== Segment start ==

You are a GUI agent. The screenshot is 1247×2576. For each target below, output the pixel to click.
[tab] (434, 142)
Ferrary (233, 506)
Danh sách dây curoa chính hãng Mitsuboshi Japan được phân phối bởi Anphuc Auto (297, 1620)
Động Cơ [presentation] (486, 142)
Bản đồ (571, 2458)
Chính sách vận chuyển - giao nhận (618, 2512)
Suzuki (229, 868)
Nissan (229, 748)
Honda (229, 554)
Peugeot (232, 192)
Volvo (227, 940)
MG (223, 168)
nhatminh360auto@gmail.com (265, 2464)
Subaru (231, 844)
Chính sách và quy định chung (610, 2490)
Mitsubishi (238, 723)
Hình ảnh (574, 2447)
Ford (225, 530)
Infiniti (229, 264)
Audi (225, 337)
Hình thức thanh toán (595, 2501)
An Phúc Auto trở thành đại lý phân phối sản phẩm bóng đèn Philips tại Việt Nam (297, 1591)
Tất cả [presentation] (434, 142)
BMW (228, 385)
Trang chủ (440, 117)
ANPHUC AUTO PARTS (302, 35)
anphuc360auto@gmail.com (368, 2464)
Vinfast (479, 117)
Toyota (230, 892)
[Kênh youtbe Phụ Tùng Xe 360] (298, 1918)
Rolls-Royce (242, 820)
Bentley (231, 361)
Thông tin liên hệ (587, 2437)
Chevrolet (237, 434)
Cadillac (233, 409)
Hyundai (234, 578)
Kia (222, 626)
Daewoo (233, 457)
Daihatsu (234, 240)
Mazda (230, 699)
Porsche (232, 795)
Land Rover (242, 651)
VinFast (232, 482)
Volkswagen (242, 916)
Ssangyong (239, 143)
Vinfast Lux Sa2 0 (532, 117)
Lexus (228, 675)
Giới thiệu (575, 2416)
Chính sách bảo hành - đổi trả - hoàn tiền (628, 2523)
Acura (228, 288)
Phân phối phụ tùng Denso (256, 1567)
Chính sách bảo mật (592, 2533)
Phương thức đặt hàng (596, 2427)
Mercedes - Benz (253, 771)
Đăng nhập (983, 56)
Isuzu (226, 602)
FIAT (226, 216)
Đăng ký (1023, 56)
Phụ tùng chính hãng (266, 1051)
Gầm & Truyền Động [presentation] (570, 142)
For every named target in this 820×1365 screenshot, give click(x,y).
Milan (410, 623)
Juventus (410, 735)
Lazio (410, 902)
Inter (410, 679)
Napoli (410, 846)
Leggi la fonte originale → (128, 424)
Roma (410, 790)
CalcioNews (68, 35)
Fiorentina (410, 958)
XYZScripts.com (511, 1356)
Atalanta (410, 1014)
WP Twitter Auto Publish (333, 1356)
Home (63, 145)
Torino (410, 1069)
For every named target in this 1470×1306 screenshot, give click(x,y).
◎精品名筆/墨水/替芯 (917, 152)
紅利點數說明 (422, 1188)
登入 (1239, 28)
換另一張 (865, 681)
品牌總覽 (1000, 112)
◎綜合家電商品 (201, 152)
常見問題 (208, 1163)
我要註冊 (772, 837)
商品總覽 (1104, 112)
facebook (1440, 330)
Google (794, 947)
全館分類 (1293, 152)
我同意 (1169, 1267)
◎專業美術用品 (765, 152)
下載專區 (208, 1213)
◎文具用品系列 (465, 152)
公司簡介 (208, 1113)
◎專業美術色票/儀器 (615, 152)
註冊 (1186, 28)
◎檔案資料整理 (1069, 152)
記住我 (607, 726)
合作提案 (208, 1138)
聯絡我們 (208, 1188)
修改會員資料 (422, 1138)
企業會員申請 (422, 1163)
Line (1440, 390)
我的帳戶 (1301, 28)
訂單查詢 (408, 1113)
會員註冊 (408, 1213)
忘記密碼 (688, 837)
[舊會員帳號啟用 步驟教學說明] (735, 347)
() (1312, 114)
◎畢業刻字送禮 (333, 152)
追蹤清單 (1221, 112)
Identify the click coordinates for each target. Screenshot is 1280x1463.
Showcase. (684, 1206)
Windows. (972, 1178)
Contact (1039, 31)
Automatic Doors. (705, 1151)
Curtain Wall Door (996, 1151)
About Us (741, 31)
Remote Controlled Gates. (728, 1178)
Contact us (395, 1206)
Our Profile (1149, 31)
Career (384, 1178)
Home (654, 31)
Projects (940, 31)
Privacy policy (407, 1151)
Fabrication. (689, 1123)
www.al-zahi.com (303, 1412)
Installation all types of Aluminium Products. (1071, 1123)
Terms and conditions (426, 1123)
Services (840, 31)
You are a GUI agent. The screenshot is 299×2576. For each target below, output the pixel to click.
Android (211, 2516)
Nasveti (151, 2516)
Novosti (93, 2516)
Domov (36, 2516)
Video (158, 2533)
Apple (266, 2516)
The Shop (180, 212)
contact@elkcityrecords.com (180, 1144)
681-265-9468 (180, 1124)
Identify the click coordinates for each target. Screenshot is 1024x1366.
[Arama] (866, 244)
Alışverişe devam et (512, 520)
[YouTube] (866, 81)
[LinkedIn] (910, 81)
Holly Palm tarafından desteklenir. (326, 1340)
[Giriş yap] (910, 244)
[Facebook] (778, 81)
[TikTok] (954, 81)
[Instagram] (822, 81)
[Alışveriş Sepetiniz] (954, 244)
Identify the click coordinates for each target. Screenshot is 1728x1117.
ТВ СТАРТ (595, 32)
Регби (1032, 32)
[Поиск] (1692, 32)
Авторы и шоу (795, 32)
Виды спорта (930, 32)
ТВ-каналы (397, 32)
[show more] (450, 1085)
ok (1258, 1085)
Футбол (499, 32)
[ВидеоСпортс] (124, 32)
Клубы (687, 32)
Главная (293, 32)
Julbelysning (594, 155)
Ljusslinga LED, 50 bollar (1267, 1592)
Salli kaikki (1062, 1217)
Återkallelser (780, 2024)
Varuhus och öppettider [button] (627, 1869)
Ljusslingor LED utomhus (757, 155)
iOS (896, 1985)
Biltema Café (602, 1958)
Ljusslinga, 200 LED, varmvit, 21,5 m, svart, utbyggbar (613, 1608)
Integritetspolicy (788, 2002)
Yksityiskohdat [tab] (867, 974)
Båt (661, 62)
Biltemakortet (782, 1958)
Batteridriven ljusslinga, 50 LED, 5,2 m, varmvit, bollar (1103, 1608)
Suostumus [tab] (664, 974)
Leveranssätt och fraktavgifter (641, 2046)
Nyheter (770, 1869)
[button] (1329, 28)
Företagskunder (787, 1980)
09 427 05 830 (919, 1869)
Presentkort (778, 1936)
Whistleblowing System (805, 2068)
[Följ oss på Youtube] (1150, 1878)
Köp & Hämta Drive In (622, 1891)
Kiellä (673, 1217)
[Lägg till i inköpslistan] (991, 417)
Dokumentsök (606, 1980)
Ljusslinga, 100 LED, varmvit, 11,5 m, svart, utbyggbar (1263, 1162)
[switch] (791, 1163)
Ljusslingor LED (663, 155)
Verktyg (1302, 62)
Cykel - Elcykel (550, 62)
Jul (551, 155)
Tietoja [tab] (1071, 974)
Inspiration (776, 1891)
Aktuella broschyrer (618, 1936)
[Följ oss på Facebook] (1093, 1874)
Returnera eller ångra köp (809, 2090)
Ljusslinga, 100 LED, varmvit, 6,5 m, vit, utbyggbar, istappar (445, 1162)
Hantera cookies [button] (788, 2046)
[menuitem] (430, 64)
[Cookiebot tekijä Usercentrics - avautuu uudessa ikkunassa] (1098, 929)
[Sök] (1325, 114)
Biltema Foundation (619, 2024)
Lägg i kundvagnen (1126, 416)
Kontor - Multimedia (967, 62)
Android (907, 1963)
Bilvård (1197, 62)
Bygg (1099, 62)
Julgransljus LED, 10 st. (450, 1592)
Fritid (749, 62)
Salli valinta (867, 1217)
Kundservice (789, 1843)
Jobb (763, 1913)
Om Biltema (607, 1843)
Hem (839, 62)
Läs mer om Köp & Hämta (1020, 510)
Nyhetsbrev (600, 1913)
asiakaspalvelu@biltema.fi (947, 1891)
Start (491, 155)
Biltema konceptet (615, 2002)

== Segment end ==

> **Exercise requirements**
Copy out the entries exactly. Begin at the first line and end with the line that has "Atalanta (410, 1014)".

> **Written response**
You are a GUI agent. The screenshot is 1247×2576. For each target below, output the pixel to click.
[tab] (434, 142)
Ferrary (233, 506)
Danh sách dây curoa chính hãng Mitsuboshi Japan được phân phối bởi Anphuc Auto (297, 1620)
Động Cơ [presentation] (486, 142)
Bản đồ (571, 2458)
Chính sách vận chuyển - giao nhận (618, 2512)
Suzuki (229, 868)
Nissan (229, 748)
Honda (229, 554)
Peugeot (232, 192)
Volvo (227, 940)
MG (223, 168)
nhatminh360auto@gmail.com (265, 2464)
Subaru (231, 844)
Chính sách và quy định chung (610, 2490)
Mitsubishi (238, 723)
Hình ảnh (574, 2447)
Ford (225, 530)
Infiniti (229, 264)
Audi (225, 337)
Hình thức thanh toán (595, 2501)
An Phúc Auto trở thành đại lý phân phối sản phẩm bóng đèn Philips tại Việt Nam (297, 1591)
Tất cả [presentation] (434, 142)
BMW (228, 385)
Trang chủ (440, 117)
ANPHUC AUTO PARTS (302, 35)
anphuc360auto@gmail.com (368, 2464)
Vinfast (479, 117)
Toyota (230, 892)
[Kênh youtbe Phụ Tùng Xe 360] (298, 1918)
Rolls-Royce (242, 820)
Bentley (231, 361)
Thông tin liên hệ (587, 2437)
Chevrolet (237, 434)
Cadillac (233, 409)
Hyundai (234, 578)
Kia (222, 626)
Daewoo (233, 457)
Daihatsu (234, 240)
Mazda (230, 699)
Porsche (232, 795)
Land Rover (242, 651)
VinFast (232, 482)
Volkswagen (242, 916)
Ssangyong (239, 143)
Vinfast Lux Sa2 0 (532, 117)
Lexus (228, 675)
Giới thiệu (575, 2416)
Chính sách bảo hành - đổi trả - hoàn tiền (628, 2523)
Acura (228, 288)
Phân phối phụ tùng Denso (256, 1567)
Chính sách bảo mật (592, 2533)
Phương thức đặt hàng (596, 2427)
Mercedes - Benz (253, 771)
Đăng nhập (983, 56)
Isuzu (226, 602)
FIAT (226, 216)
Đăng ký (1023, 56)
Phụ tùng chính hãng (266, 1051)
Gầm & Truyền Động [presentation] (570, 142)
For every named target in this 820×1365 screenshot, give click(x,y).
Milan (410, 623)
Juventus (410, 735)
Lazio (410, 902)
Inter (410, 679)
Napoli (410, 846)
Leggi la fonte originale → (128, 424)
Roma (410, 790)
CalcioNews (68, 35)
Fiorentina (410, 958)
XYZScripts.com (511, 1356)
Atalanta (410, 1014)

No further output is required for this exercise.